And thus, the Green Hornet is born.

Okay, right off the bat, I can tell you that here we have a movie that hardly takes itself seriously. Seth Rogen is clearly having a joy ride with the Hornet. Everyone else… doesn’t seem to be exactly on the same page, but they’re at least partly aware of the tongue in cheek nature. It does get unnecessarily dark at a couple of points, but otherwise, it does have a very fun time with itself. The zingers work, the actors work well with them, and the situations lead to quite a lot of great comedy. As well, the action scenes are highly entertaining with a lot of great stylization. It also helps that we can very clearly see many of the things that are going on, and we can get a nice sense of excitement from the action scenes.

So it does many things right. So what happened?

The pacing of the plot was off. Slightly.

Well, okay, maybe not slightly, but it’s still a bit uneven. The problem is the movie stalls through a huge part of its running time trying to throw in some tension between Britt and Kaito that derails the rest of the production. It spends time on them not getting along instead of letting bigger and better action scenes happening. And when the climax of the film comes, it’s all exciting… and then it just ends. The ending was severely rushed. We got the best action literally right before the film ends, and when it does end, it’s one of those things that makes you ask “huh” when it’s all said and done.

This sort of offsets the joyride that this movie could’ve been, which is a shame as this problem also finds roots at the beginning. The beginning of the movie suffers the same problem that the end does in that many, many things are rushed, and we don’t quite get a good enough picture of the character. It’s frenetically paced, but when it slows way down later in the movie it becomes even more noticeable than it should be.

But while it does suffer from quite a few pacing problems, The Green Hornet does quite a few things right. Its zingers are funny, its action scenes work, and while there’s a slight sense of disconnect between the actors due to not being all on the exact same part of the page as each other, it’s still fairly enjoyable to watch.

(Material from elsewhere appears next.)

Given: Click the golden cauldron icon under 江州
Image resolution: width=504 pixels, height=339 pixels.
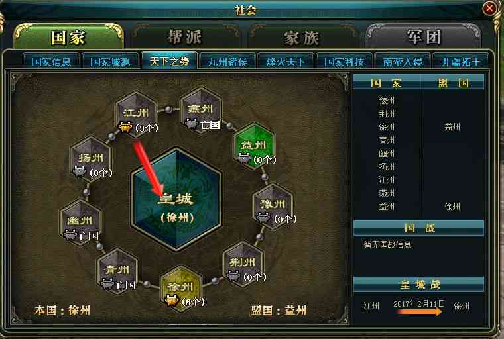Looking at the screenshot, I should pyautogui.click(x=125, y=127).
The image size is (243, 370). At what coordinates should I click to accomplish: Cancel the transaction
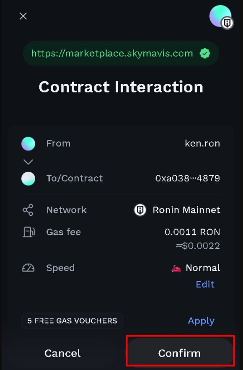coord(62,353)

If you want to go see it, go see it. If you don’t want to go see it, don’t.

This is Herr Wozzeck Reviews. I’ll see you guys in a few hours with part two of the double feature when I turn back the clock quite a bit and present True Grit.

Wednesday, January 12, 2011

End of 2010 Bonanza: Top 10 Favorite Movies of the Year

Hey all, and welcome back to Herr Wozzeck Reviews.

And this time, we still have one last thing to do before we send 2010 away and move on to 2011 in cinema. Yes, I've procrastinated on this list greatly, but now you finally get it...

This is... *drum roll*...

A list of my favorite films of the year!

Top 10 Favorite Movies of the Year

10. Splice

Starting us off on this list is the criminally underrated Splice. While it did suffer from a slightly confusing ending stemming from an abrupt tone shift, Splice is uncommon in that it's a sci-fi horror film with intelligence. It builds more on the dread of the situation and actually challenges the viewer to ask questions about the ethics of science by placing the problems with the insecurities of its characters, not on the science itself. It's intelligent horror at its best, and it's why I consider this movie the best horror film of the year.

9. Shutter Island

In terms of best suspense film, however, we have Martin Scorcese to thank for this. Can we tell the plot twist coming from a mile away? Possibly. But the great thing about Shutter Island is that Scorcese is still able to create an intensely suspenseful atmosphere that never lets go from the opening shot to the seconds right before the final twist. It's visceral in its suspense, and the fact that it successfully keeps hold of the audience in a vice-like grip makes it one of the year's best.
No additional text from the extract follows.